Polybenzoxazole (PBO) is a polymer dielectric that has excellent mechanical, physical, and electrical characteristics and that is used for various semiconductor thin film applications.  The PBO has low dielectric constant, and has good thermal stability and thermo-oxidative resistance.  Furthermore, the PBO material can be applied by spin-coating and can be cured at temperature of <300^oC, which is significantly lower than many other spin-on dielectric materials.  These characteristics make PBO suitable for use in many semiconductor technologies and applications that require the processing temperatures not to exceed 300^oC, such as GaAs hetero-junction bipolar transistor (HBT) technology.
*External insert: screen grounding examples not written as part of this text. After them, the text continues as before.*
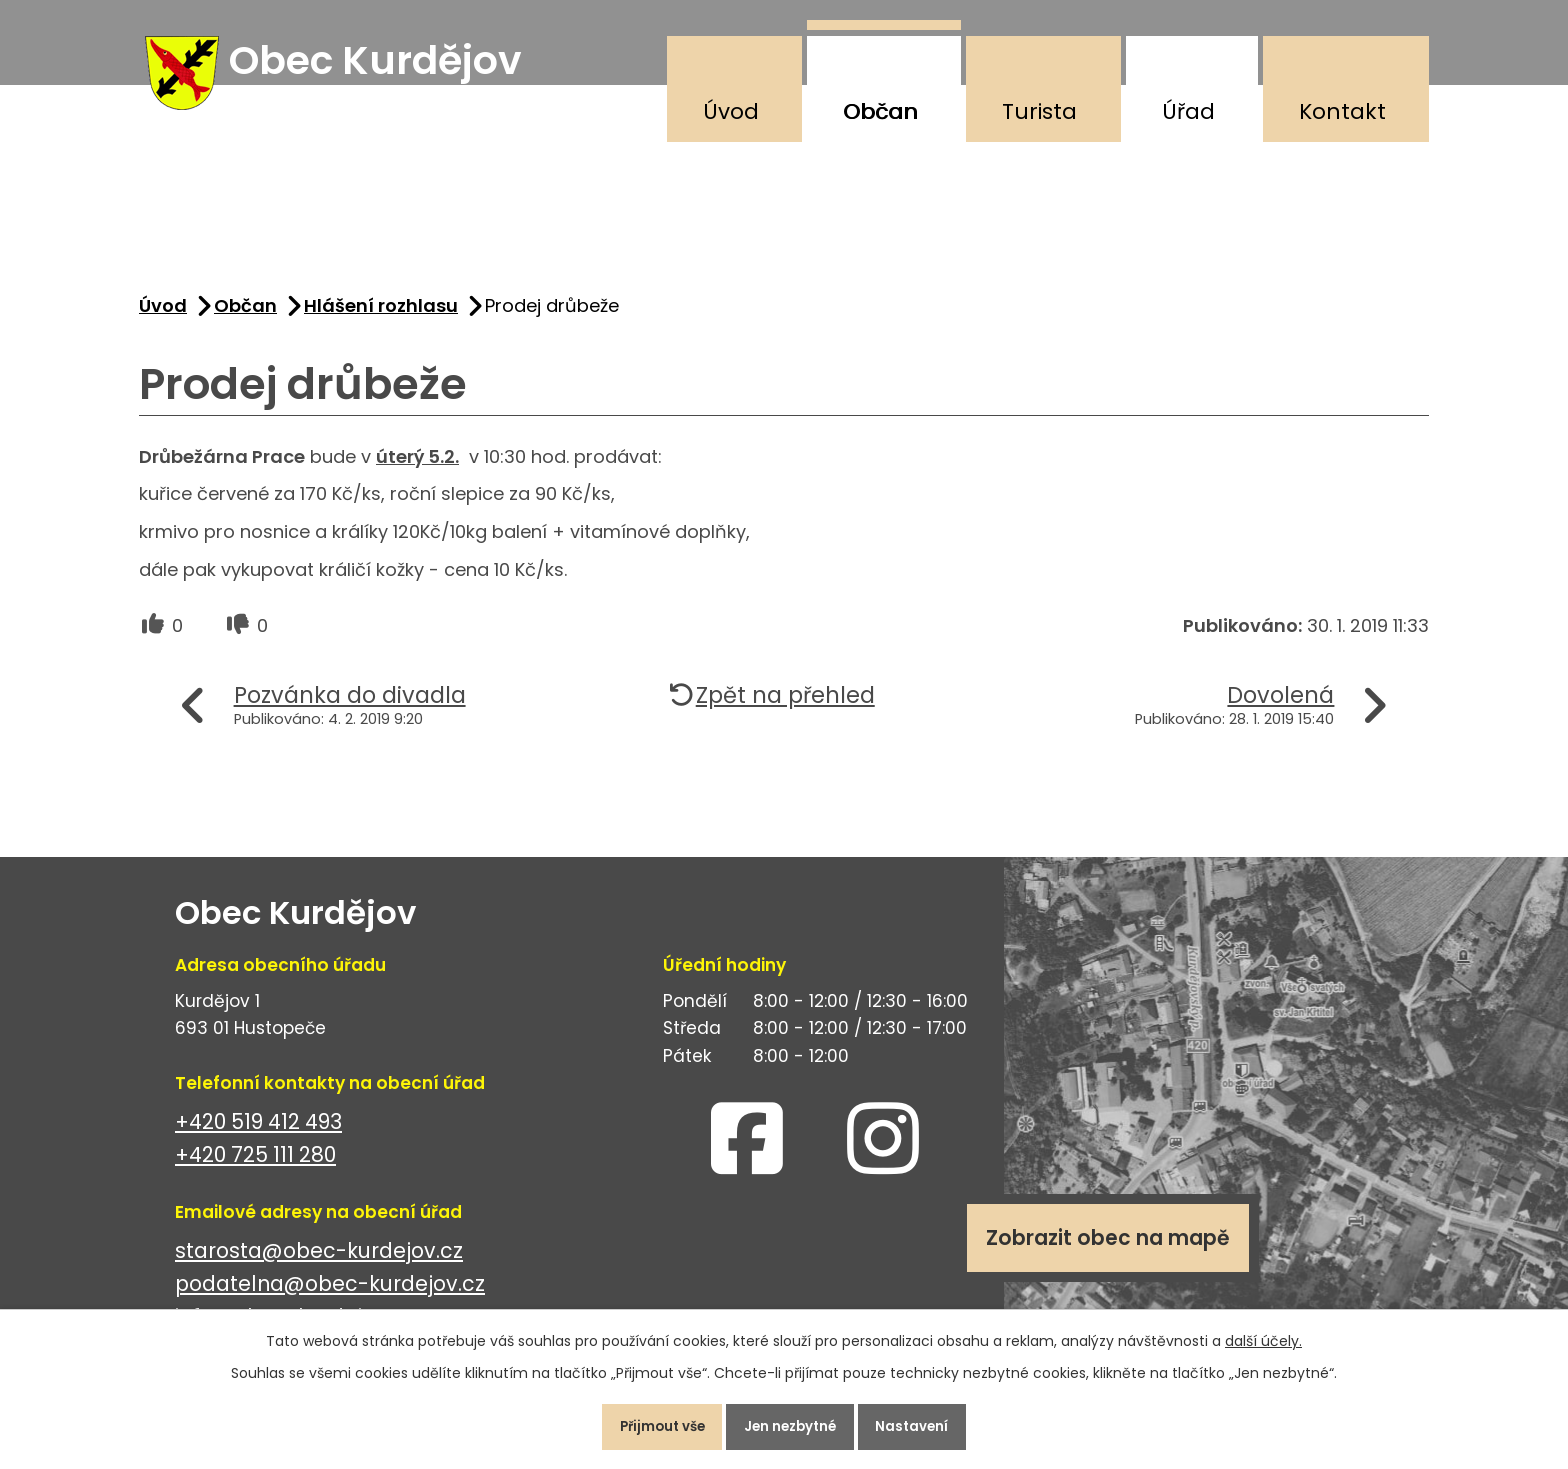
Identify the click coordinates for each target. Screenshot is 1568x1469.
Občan (880, 111)
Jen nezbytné (792, 1423)
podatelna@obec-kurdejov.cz (330, 1296)
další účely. (1263, 1334)
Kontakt (1342, 111)
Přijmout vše (647, 1423)
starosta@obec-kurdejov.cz (319, 1263)
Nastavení (928, 1423)
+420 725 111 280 (255, 1167)
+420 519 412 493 (258, 1134)
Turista (1039, 111)
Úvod (731, 111)
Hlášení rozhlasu (381, 318)
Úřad (1188, 111)
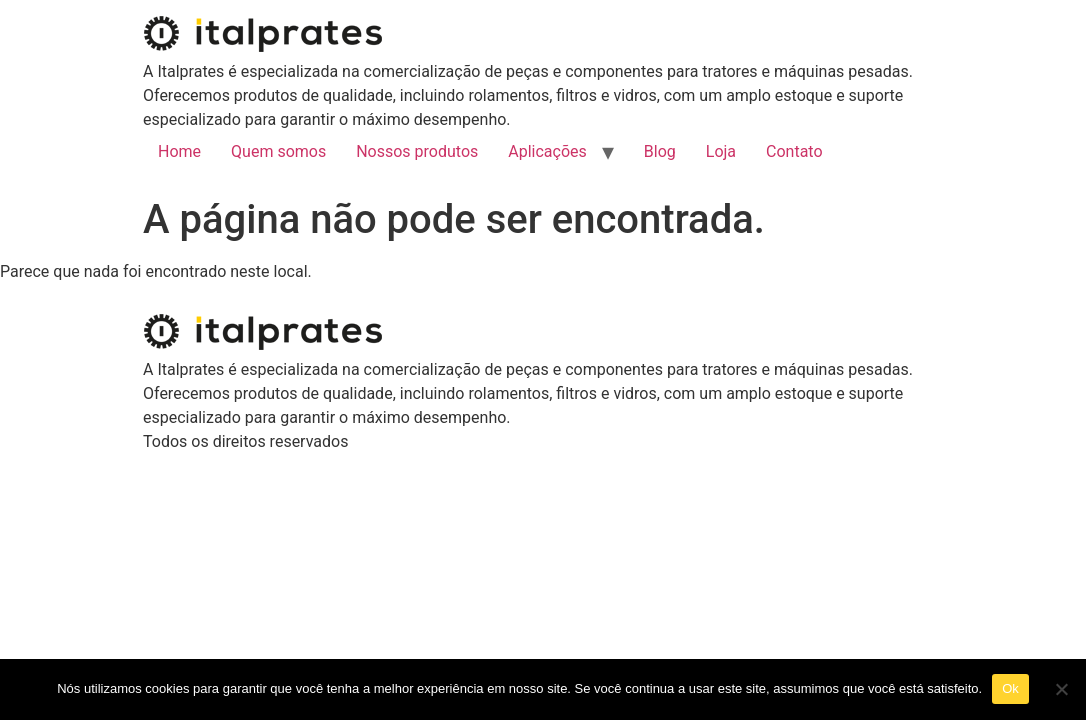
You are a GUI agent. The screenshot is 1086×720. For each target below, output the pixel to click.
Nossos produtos (417, 151)
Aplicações (547, 151)
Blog (660, 151)
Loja (721, 151)
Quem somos (278, 151)
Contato (794, 151)
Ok (1010, 688)
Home (179, 151)
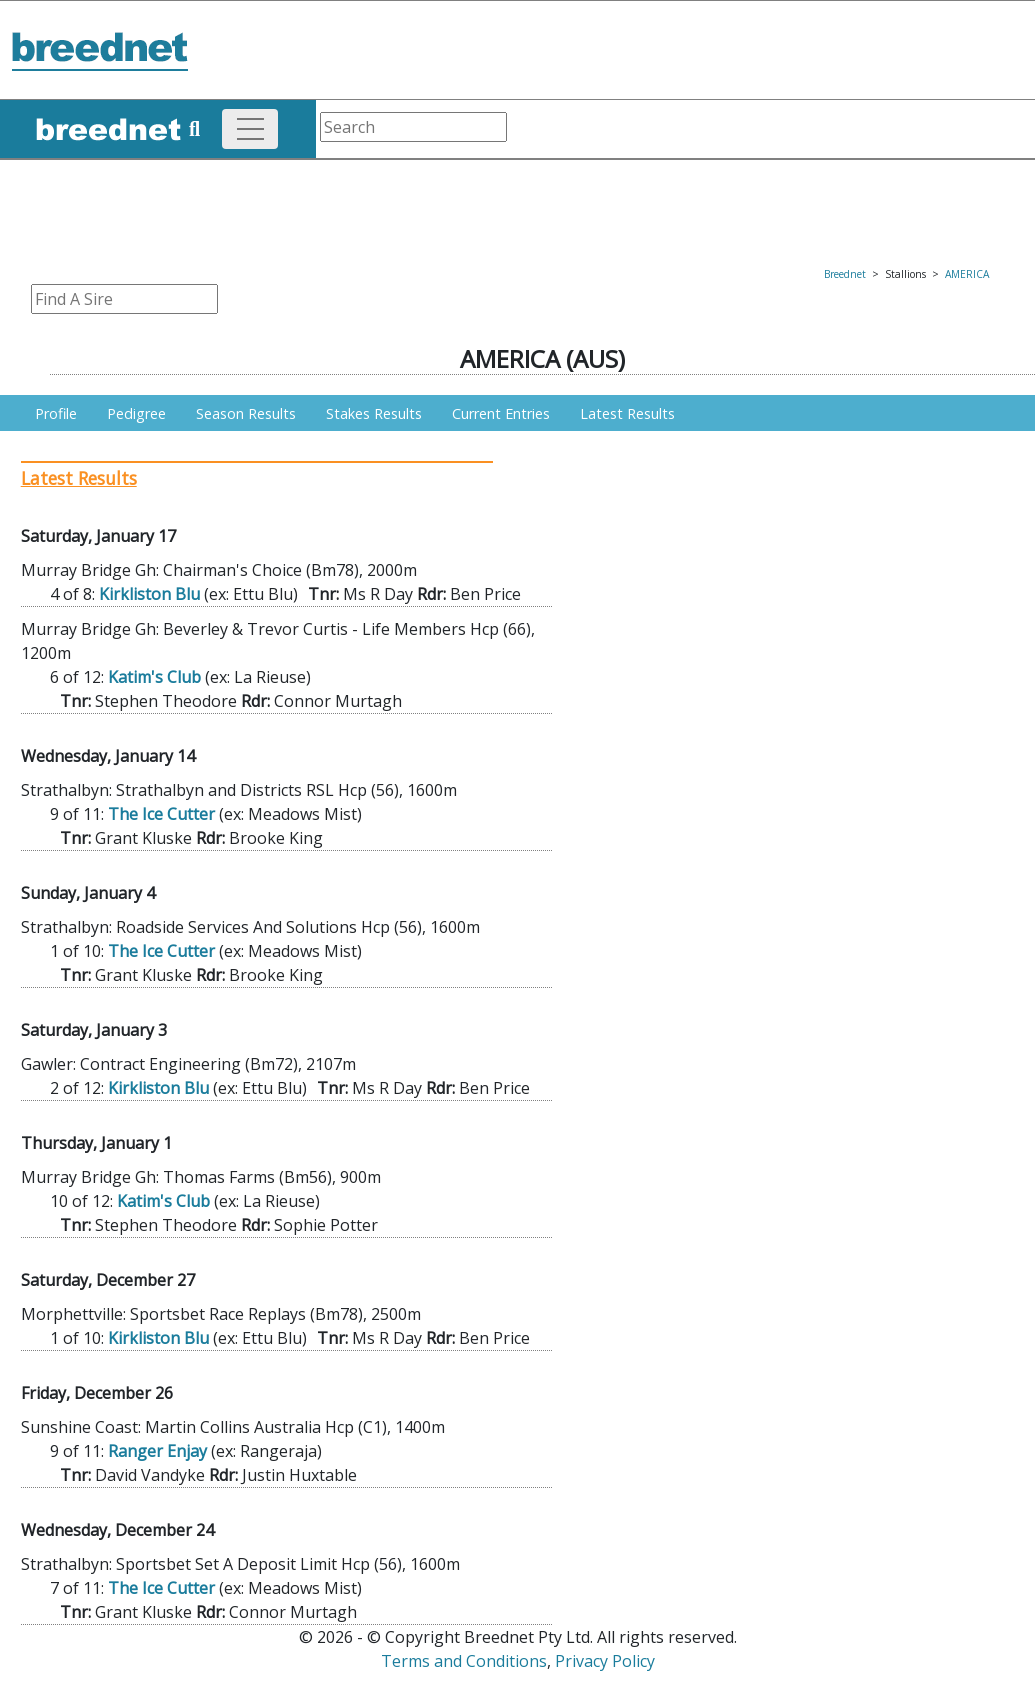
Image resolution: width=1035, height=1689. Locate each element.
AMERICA (967, 274)
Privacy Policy (605, 1661)
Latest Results (627, 413)
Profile (56, 413)
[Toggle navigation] (250, 129)
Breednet (845, 274)
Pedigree (136, 413)
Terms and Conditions (464, 1661)
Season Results (246, 413)
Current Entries (501, 413)
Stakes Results (374, 413)
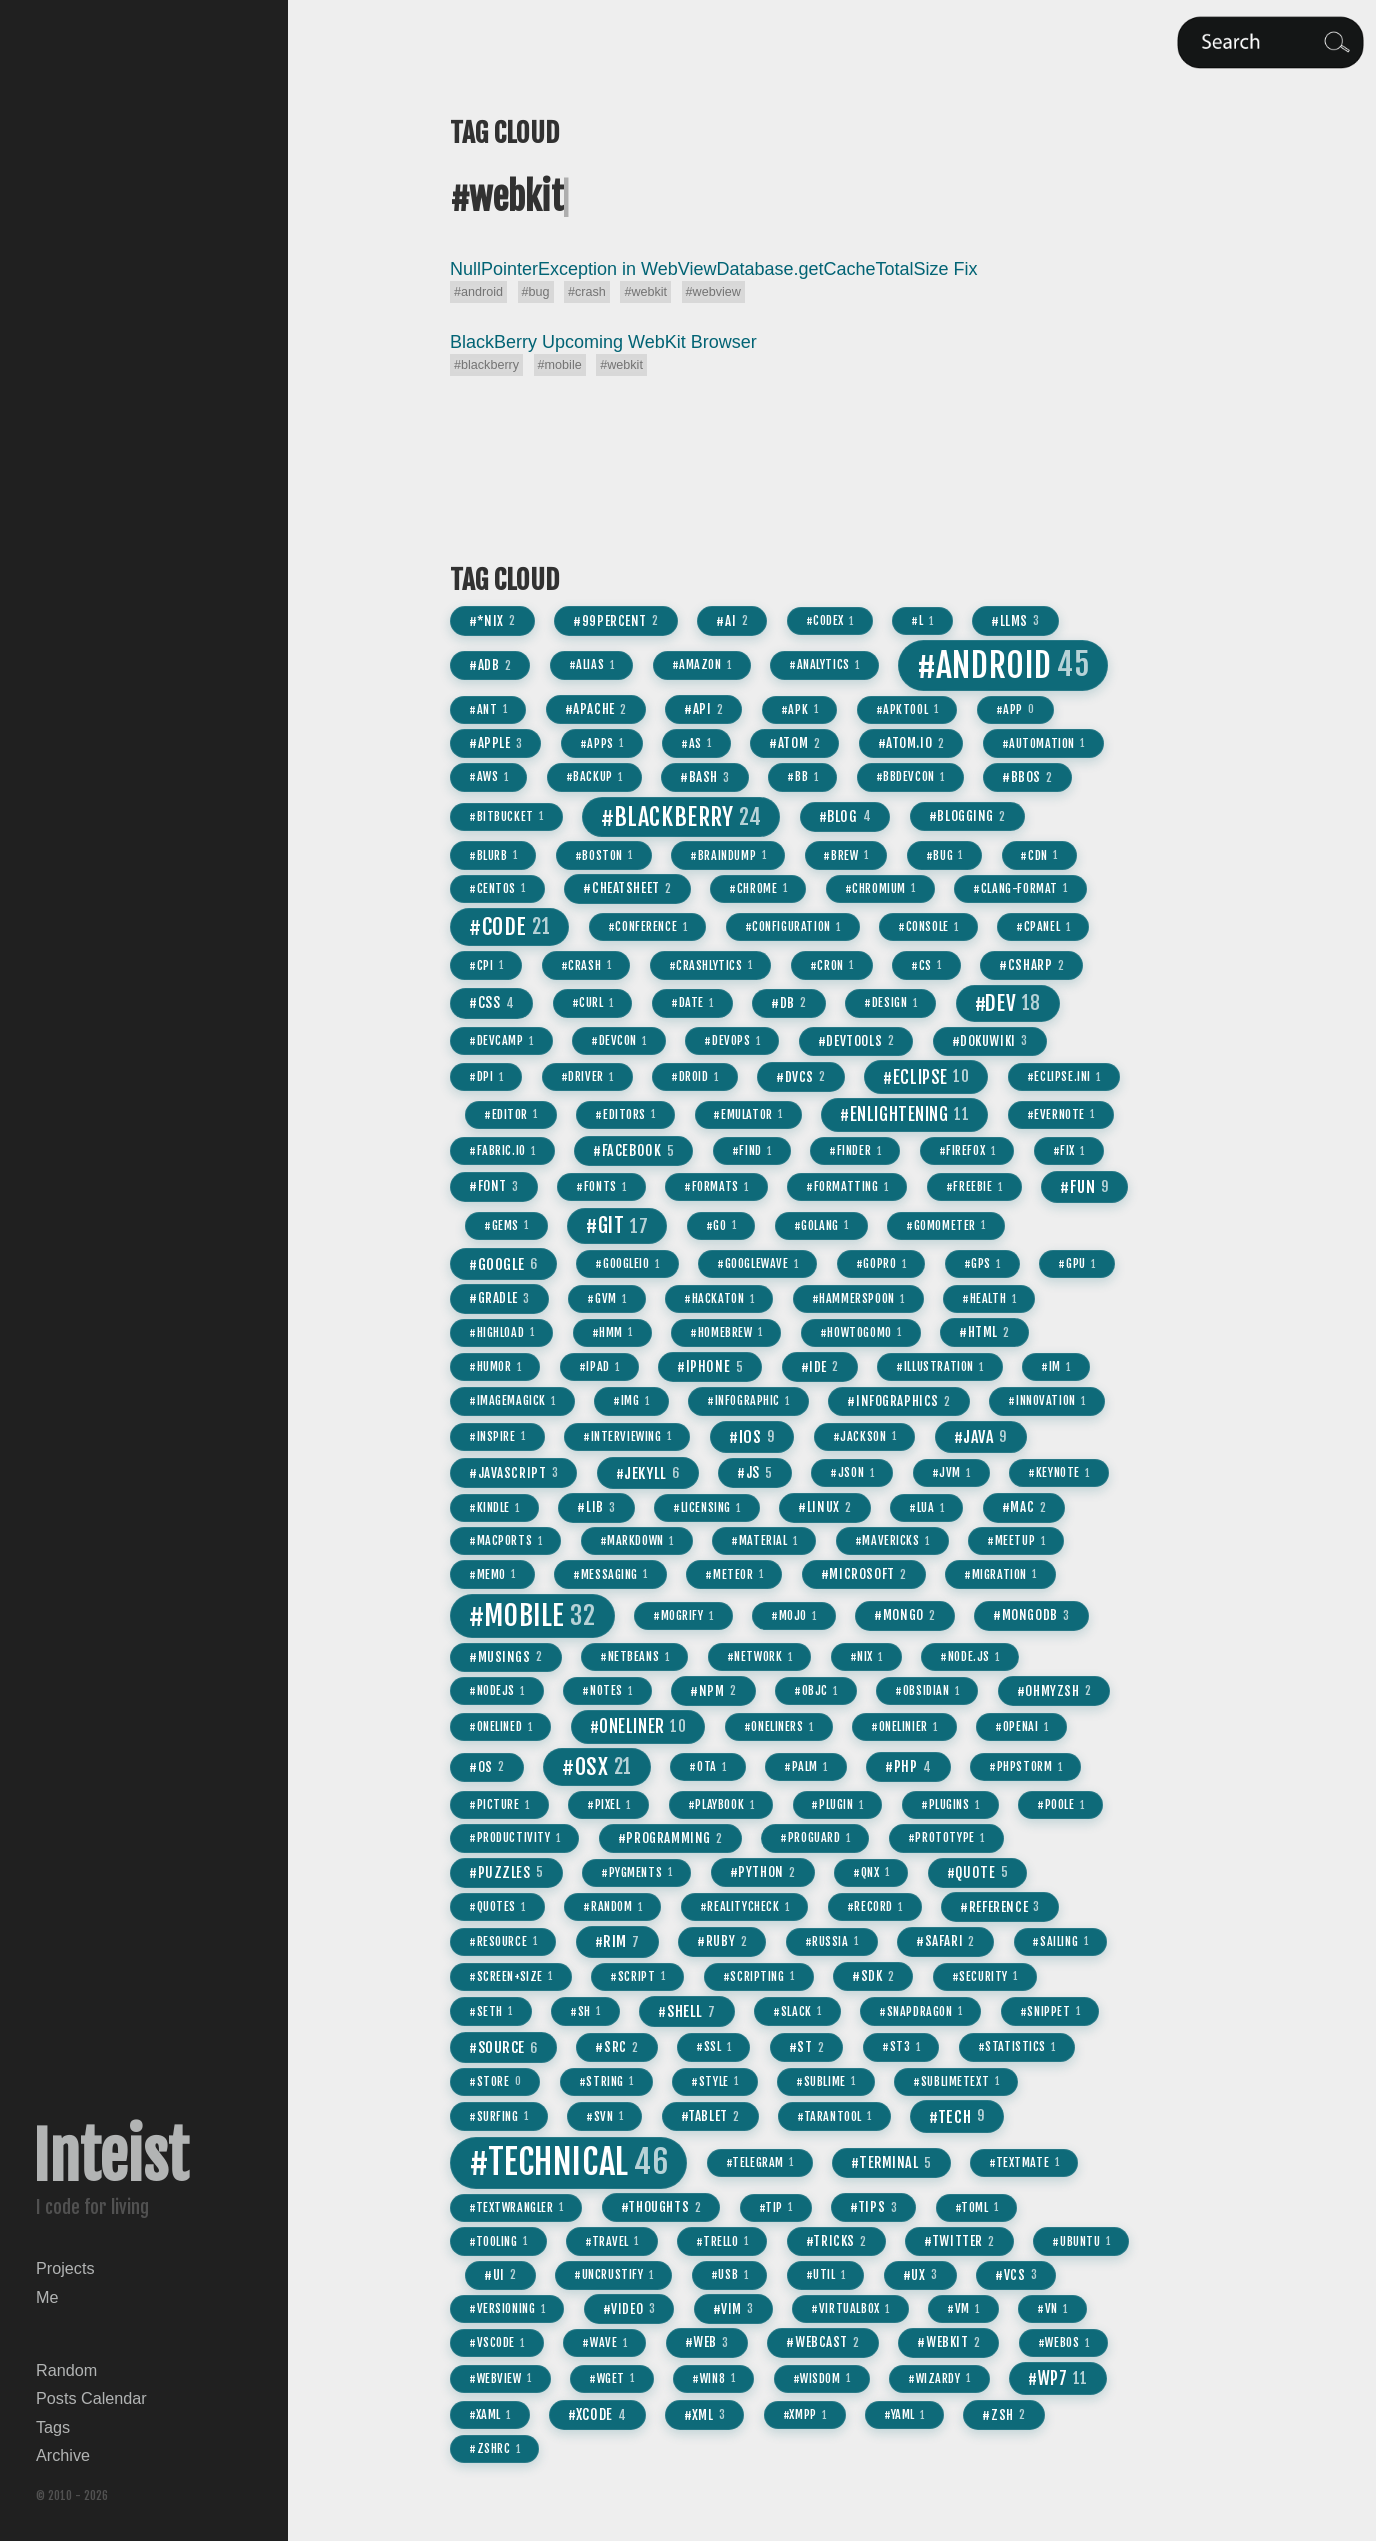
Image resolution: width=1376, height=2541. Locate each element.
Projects (65, 2268)
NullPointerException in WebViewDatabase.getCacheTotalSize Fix (714, 269)
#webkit (645, 292)
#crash (587, 292)
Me (47, 2297)
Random (66, 2370)
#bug (536, 292)
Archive (63, 2455)
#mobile (560, 365)
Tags (53, 2427)
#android (478, 292)
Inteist (110, 2157)
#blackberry (486, 365)
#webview (713, 292)
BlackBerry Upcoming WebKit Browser (603, 342)
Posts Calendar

The PBO material is easily processed, and can be made photodefinable by adding photoactive compounds, and therefore be patterned on semiconductor wafers.  By using a photodefinable PBO dielectric material, there will not be any need to perform patterning by dry-etch process steps that are typically performed in GaAs technologies.

In this study, photodefinable PBO has been integrated as intermetal dielectric in GaAs HBT technology.  Process module optimization and integration studies were performed and the PBO results and process flow were compared to those of dry-etch polyimide, which is typically used as intermetal dielectric in GaAs technology.  The photodefinable PBO is shown to allow the intermetal dielectric process flow to be simplified and the number of processes and equipments to be reduced.  Results show that PBO has more planarity than polyimide, when coated on GaAs HBT wafers, which typically have significant topography.  The PBO photolithography coat, expose, and develop processes were optimized in order to obtain the desired dielectric thickness and the required via dimension and sidewall profile, in addition to removing the PBO from the die street.  The PBO thermal curing process was performed at 300^oC, while ashing was performed to remove any PBO residue in the vias and streets.  Figure 1 shows the FIB/SEM images of GaAs wafer after deposition of Metal 1 and coated with photodefinable, after via expose and develop, after cure, and after ash.  Figure 2 shows the GaAs HBT wafer with (a) dry-etch polyimide and (b) photodefinable PBO used as intermetal dielectric.  These results show that the photodefinable PBO film is compatible with, is suitable for, and can be integrated as intermetal dielectric in GaAs HBT technology.